By Janet Raloff
In high-elevation snowy regions, the warming effects of greenhouse gases pale in comparison to those triggered by soot, new computer calculations show. The finding could help explain the accelerating pace of melting on the Tibetan Plateau, which holds the world’s largest reservoir of ice outside of the polar regions.
Located north of the Himalayan range, the plateau’s spring meltwater feeds rivers that ultimately slake much of Asia’s thirst. In recent years, spring melting has been starting earlier, triggering downstream floods and shortening the time that irrigation water is available to farmers.
Until now, most researchers attributed the earlier runoff to global warming induced by greenhouse gases such as carbon dioxide, says Yun Qian of the Department of Energy’s Pacific Northwest National Laboratory in Richland, Wash. But Qian’s team wasn’t satisfied that carbon dioxide increases were large enough to account for the pace of the spring snowmelt’s advance.
So the researchers used a computer program to investigate the melting of snow covered in tiny particles of black carbon — the soot emitted by everything from cookstoves and diesel engines to coal-fired electric power plants. Like a black tarp, these dark particles absorb solar energy and warm the snow beneath. The new simulations indicate that the estimated amounts of black carbon on the Plateau can reduce snow’s reflectivity in spring by 4 to 6 percent. That’s enough to warm the average surface air temperature across the Tibetan Plateau by around 1 degree Celsius, the scientists report online March 2 in Atmospheric Chemistry and Physics.
Warming from soot is comparable to the regional warming attributable to the rise in atmospheric carbon dioxide that’s occurred since the 1700s, the researchers note. But soot’s snow melting potency is substantially higher than that of carbon dioxide — some two to five times higher, depending on the elevation and month of the year, the new study finds.
Unlike the global spread of long-lived carbon dioxide, ground-level soot’s climate impacts tend to be fairly localized — affecting snow but not soil, rock or water. The new simulations show that this effect exaggerates the impact of Asia’s monsoons, “because monsoons are driven by the temperature difference between the land and ocean,” Qian explains.
Qian cautions that the team’s newfound association between soot and melting would be limited only to snow-covered areas, and the computer program does not yet have fine enough resolution to quantify the extent of that area precisely.
Dust poses another wild card, Qian says. Satellite and other monitoring sources don’t quantify the generation and fallout of dust very well. Dust can also significantly darken snow, contributing to earlier snowmelts.
Despite such limitations, computer simulations are essential to understanding impacts of soot and other climate factors on the Tibetan Plateau, says Kenneth Hewitt of Wilfrid Laurier University in Waterloo, Canada. He has conducted field monitoring of climate impacts on ice and snow in this part of the world. “And work on the ground — especially in high Asia — is so difficult that you can’t do much of it,” he says.
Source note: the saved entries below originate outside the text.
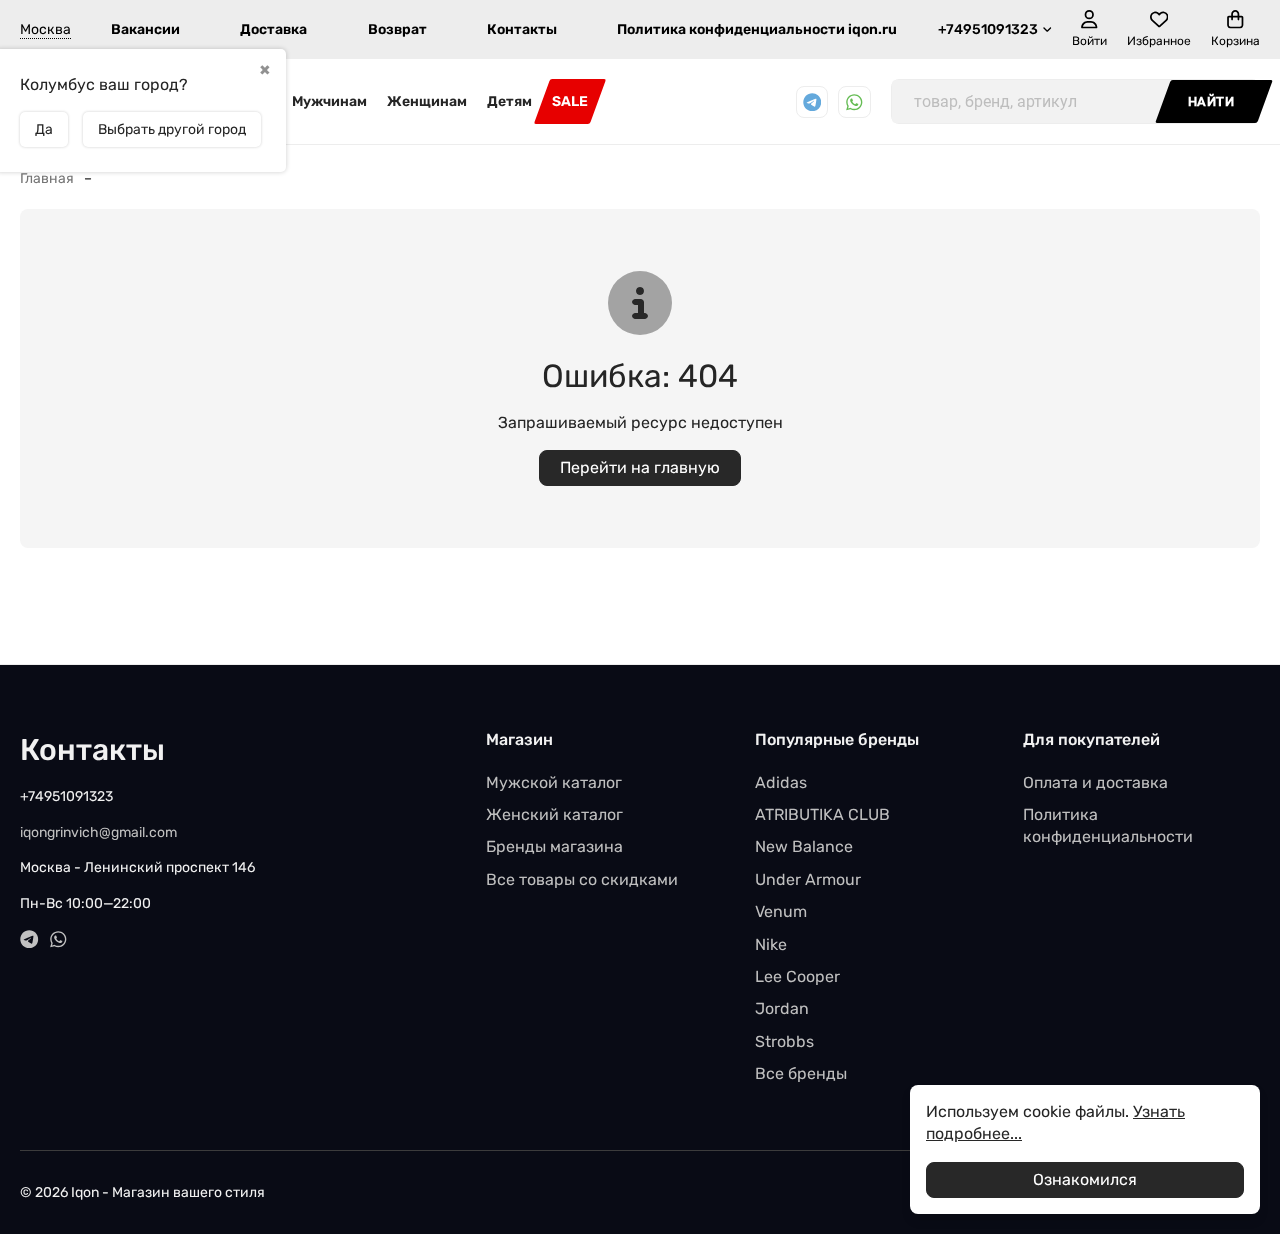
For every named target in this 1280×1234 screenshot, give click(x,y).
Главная (47, 178)
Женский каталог (554, 814)
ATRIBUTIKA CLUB (822, 814)
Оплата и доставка (1095, 782)
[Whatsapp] (854, 102)
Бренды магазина (554, 846)
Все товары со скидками (582, 879)
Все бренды (801, 1073)
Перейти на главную (640, 467)
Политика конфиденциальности (1108, 825)
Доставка (273, 29)
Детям (509, 101)
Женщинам (427, 101)
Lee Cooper (797, 976)
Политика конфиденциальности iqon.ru (757, 29)
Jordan (782, 1008)
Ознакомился (1085, 1179)
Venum (781, 911)
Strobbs (784, 1041)
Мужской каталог (554, 782)
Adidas (781, 782)
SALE (570, 101)
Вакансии (145, 29)
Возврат (397, 29)
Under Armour (808, 879)
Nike (771, 944)
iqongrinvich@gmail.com (98, 832)
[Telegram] (812, 102)
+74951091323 (988, 29)
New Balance (804, 846)
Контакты (522, 29)
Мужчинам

Computer simulations can take soot measurements collected carefully from a small area, he says, “and extend them to a larger space, like the whole Tibetan Plateau.”
Climate scientist Teppei Yasunari at NASA Goddard Space Flight Center in Greenbelt, Md., agrees — but cautions that such computer modeling efforts are still very much a work in progress. For instance, he notes, no climate simulator can yet account well for all pollutants simultaneously — especially soot, dust and the potentially insulating role of rocky debris that has been found blanketing and perhaps reducing melting in large sections of Himalayan ice fields.